Restate word for word the lines that run from the one containing "Task: Toggle the green plugin power button" to the last line of the data, both ends included.

> Saved entries:
========
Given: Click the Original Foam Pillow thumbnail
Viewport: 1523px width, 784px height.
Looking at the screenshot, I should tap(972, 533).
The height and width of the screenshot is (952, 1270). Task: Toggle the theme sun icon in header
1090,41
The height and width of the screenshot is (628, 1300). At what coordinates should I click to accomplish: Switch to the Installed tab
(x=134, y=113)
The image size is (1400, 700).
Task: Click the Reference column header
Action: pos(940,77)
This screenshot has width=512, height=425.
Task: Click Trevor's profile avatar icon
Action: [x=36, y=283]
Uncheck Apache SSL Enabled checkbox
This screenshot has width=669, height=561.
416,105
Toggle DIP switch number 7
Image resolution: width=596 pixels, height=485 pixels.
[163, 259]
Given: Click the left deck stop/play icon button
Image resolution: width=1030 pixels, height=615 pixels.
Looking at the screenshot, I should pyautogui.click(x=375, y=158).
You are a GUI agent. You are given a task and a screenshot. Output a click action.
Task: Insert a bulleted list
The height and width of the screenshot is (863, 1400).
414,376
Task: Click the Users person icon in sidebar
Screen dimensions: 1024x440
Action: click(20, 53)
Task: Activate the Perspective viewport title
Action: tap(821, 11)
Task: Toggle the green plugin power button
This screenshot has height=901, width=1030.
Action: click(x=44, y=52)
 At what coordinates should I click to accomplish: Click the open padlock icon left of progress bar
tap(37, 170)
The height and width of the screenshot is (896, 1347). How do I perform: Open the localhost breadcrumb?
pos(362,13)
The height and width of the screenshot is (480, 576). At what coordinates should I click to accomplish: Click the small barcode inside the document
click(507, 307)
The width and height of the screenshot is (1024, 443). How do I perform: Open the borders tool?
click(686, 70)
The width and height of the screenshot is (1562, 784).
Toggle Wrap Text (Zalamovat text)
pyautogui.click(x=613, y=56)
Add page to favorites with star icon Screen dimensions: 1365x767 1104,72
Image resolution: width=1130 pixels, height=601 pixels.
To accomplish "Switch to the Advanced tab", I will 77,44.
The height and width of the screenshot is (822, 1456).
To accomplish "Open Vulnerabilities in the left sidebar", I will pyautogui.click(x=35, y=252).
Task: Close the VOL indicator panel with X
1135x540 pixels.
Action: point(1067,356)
========
> COMPLETED TASK:
Task: Toggle the green plugin power button
This screenshot has height=901, width=1030.
Action: click(x=44, y=52)
 At what coordinates should I click to accomplish: Click the open padlock icon left of progress bar
tap(37, 170)
The height and width of the screenshot is (896, 1347). How do I perform: Open the localhost breadcrumb?
pos(362,13)
The height and width of the screenshot is (480, 576). At what coordinates should I click to accomplish: Click the small barcode inside the document
click(507, 307)
The width and height of the screenshot is (1024, 443). How do I perform: Open the borders tool?
click(686, 70)
The width and height of the screenshot is (1562, 784).
Toggle Wrap Text (Zalamovat text)
pyautogui.click(x=613, y=56)
Add page to favorites with star icon Screen dimensions: 1365x767 1104,72
Image resolution: width=1130 pixels, height=601 pixels.
To accomplish "Switch to the Advanced tab", I will 77,44.
The height and width of the screenshot is (822, 1456).
To accomplish "Open Vulnerabilities in the left sidebar", I will pyautogui.click(x=35, y=252).
Task: Close the VOL indicator panel with X
1135x540 pixels.
Action: point(1067,356)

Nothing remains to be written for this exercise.